Argentina (ITU Region 2): Following petitions to their regulator over a number of years, the Argentine national society, The Radio Club Argentino (RCA) has succeeded in obtaining changes and additions to their bands. Among these was the new WRC-15 60 m secondary allocation of 5351.5 to 5366.5 kHz with a maximum power of 25 W EIRP. This was published in the official government gazette, the Boletin Oficial de la Republica Argentina (p. 35) and became effective on February 5, 2018.

Austria (ITU Region 1): In December 2020, the frequency range of 5351.3 to 5366.5 was allocated to the amateur radio service on a secondary basis with a maximum radiated power of 15 W EIRP by the Austrian telecom regulator BMVIT.

Bahamas (ITU Region 2): It has been found that since 2009, The Bahamas has had a 60 m Amateur Secondary Allocation of 5330 – 5406 kHz. However a recent update to their National Frequency Allocation Table shows the WRC-15 60 m Amateur Secondary Allocation of 5351.5 to 5366.5 kHz at 25 W EIRP. News is awaited of which allocation is now in force, hence both allocations are currently recorded.

Bangladesh (ITU Region 3): From 2005, the band 5250–5310 kHz was allocated nationally to the amateur service on a secondary basis for propagation experiments. Stations of the amateur service in Bangladesh shall not cause harmful interference to any station operating in accordance with the ITU Radio Regulations, which in this case will be of a governmental or commercial nature. All modes are permitted. (Source: Bangladesh Telecoms Administration NFAP)

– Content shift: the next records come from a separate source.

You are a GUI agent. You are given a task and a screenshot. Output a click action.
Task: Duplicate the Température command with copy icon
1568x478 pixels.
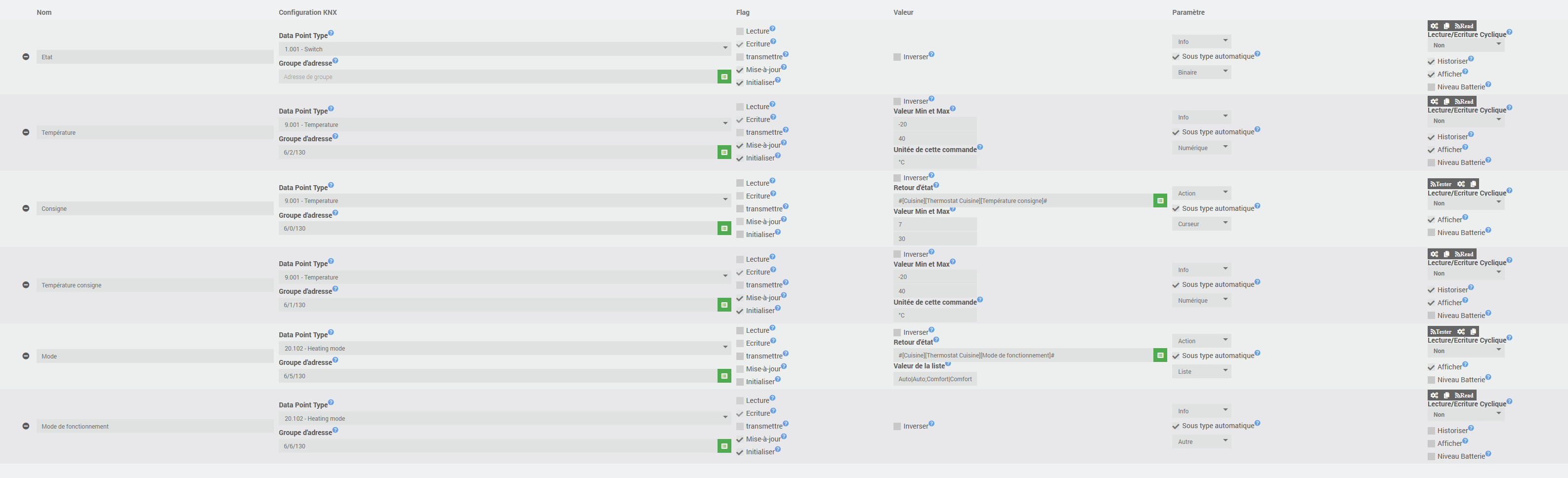coord(1446,102)
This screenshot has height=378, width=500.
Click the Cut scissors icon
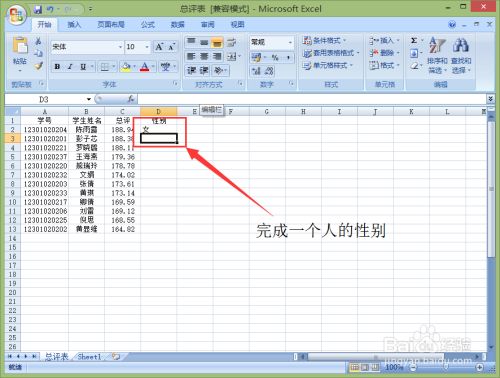click(38, 41)
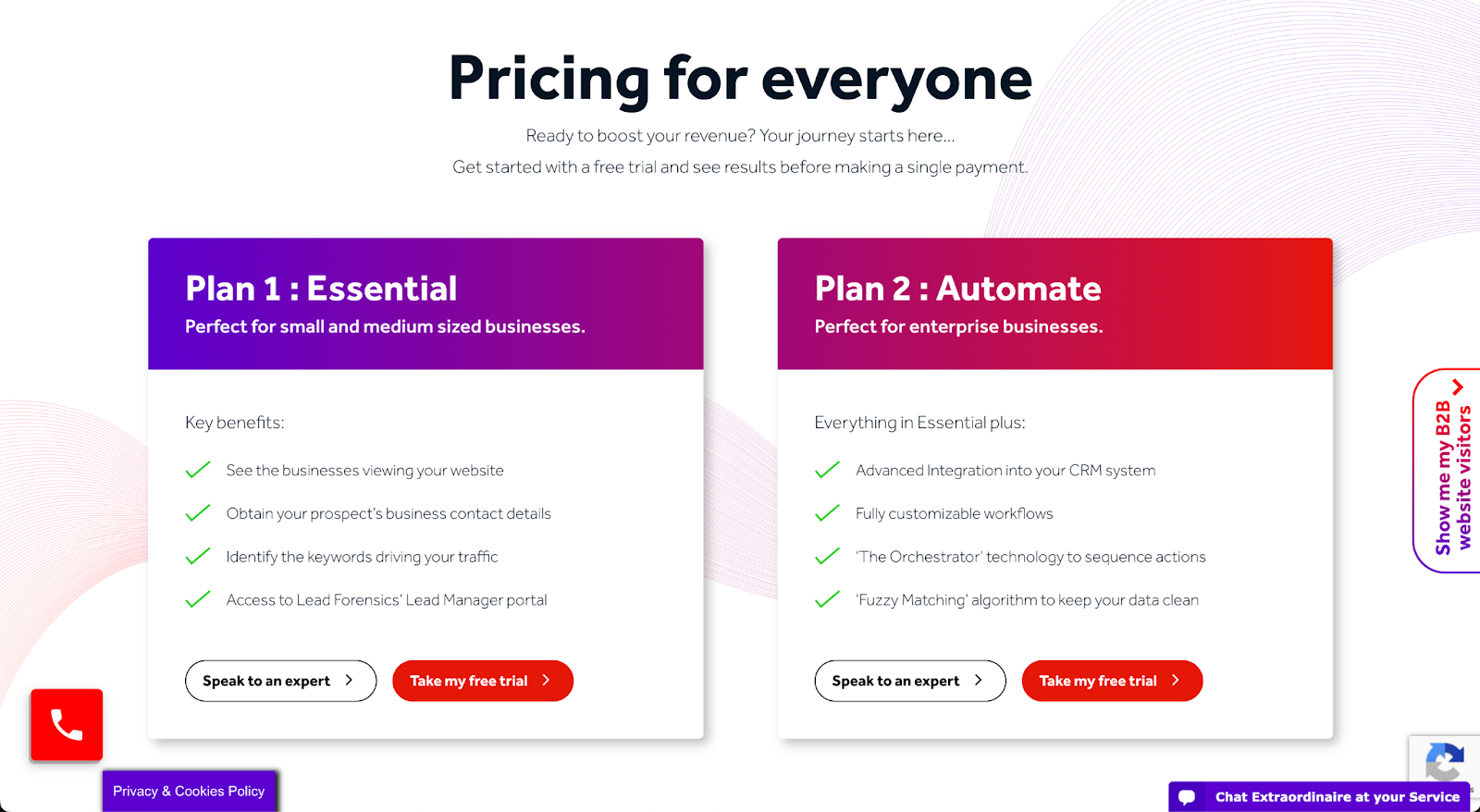The width and height of the screenshot is (1480, 812).
Task: Click "Speak to an expert" under Plan 1 Essential
Action: tap(280, 681)
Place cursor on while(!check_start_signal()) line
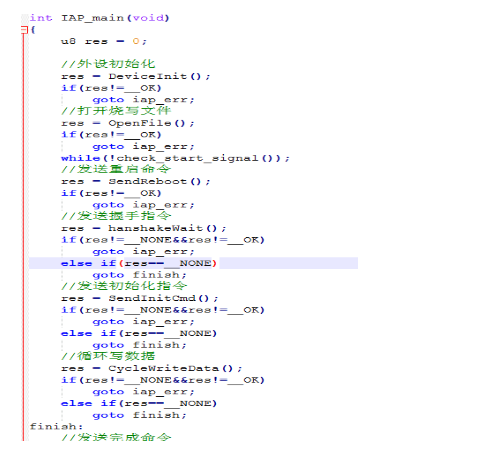 pyautogui.click(x=175, y=158)
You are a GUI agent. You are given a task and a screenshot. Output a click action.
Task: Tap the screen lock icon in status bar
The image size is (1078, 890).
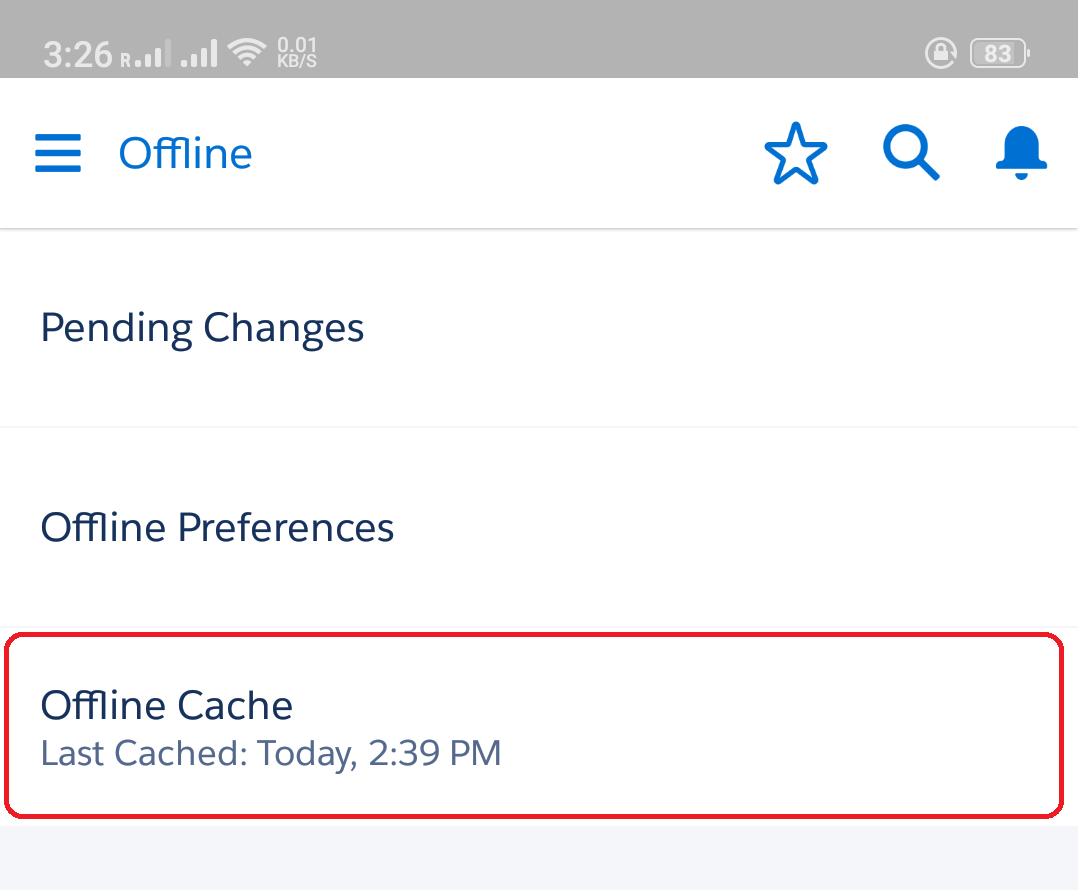coord(940,53)
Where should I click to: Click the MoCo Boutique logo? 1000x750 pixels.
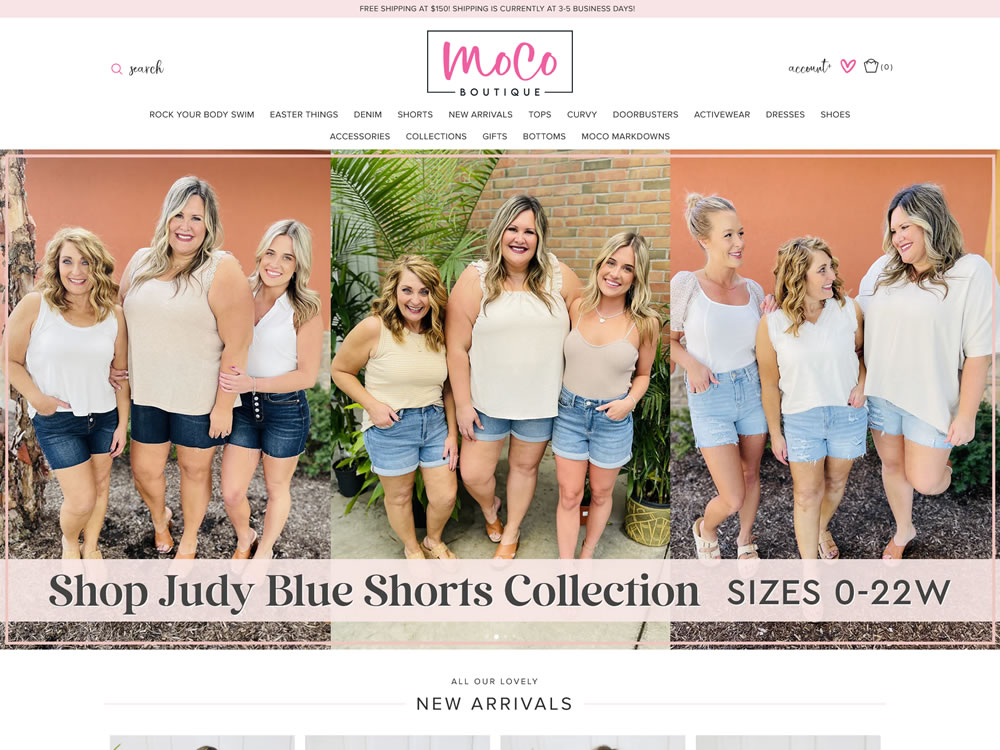[500, 62]
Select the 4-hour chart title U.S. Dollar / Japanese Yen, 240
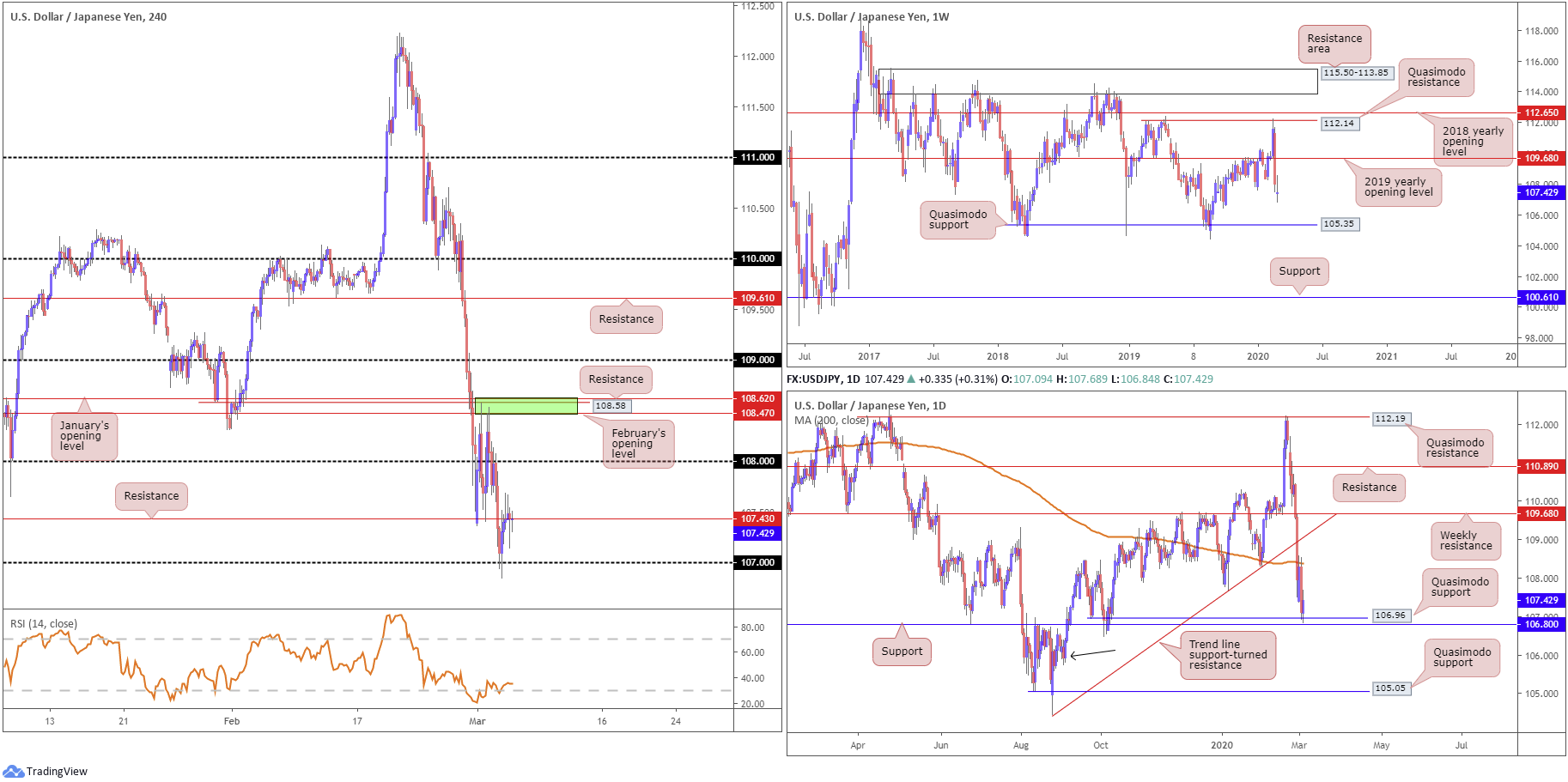This screenshot has height=782, width=1568. pos(88,17)
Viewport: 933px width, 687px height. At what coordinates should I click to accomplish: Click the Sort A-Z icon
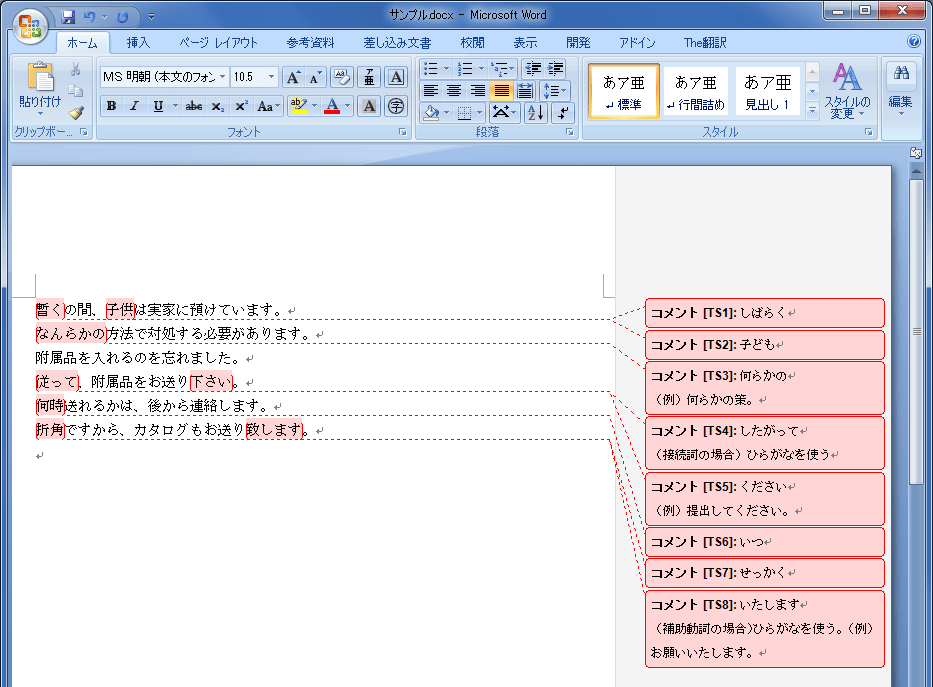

Barbados (ITU Region 2): From August 2019, the regulator has updated the 60 m allocation to 5332 – 5405 kHz. Previous operation was from 5250 to 5400 kHz, maximum power 100 W PEP.

Belarus (ITU Region 1): From July 2016, amateurs in Belarus have had access to the WRC-15 allocation from 5351.5 to 5366.5 kHz. Maximum Power is 50 Watts. SSB, CW and digital modes are permitted to Class A (top level) Licensees.

Belgium (ITU Region 1): At the beginning of March 2016, the Belgian telecoms regulator, IBPT/BIPT, issued a decision permitting access to the new WRC-15 60 m allocation for all Belgian Class A amateur licensees (also known as the HAREC licence). The allocation is from 5351.5 to 5366.5 kHz on a Secondary basis with a maximum power of 15 W EIRP. All modes are permitted.

Belize (ITU Region 2): The new Belize Amateur Radio Club (BARC) website carries information that the new WRC-15 Amateur Secondary 60 m allocation of 5351.5 – 5366.5 kHz has become available with a maximum power limit of 25 W EIRP.

Bosnia & Herzegovina (ITU Region 1): Bosnia & Herzegovina have been authorized by their regulator, RAK, for 5 MHz operation under the new WRC-15 Secondary Allocation 5351.5 – 5366.5 kHz with a maximum power of 15 W EIRP

Botswana (ITU Region 1): The new WRC-15 Amateur Secondary 60 m allocation of 5351.5 – 5366.5 kHz is reported by the South African Radio League (SARL) to have been released by the Botswana Communications Regulatory Authority (BOCRA) at a maximum power of 15 W EIRP.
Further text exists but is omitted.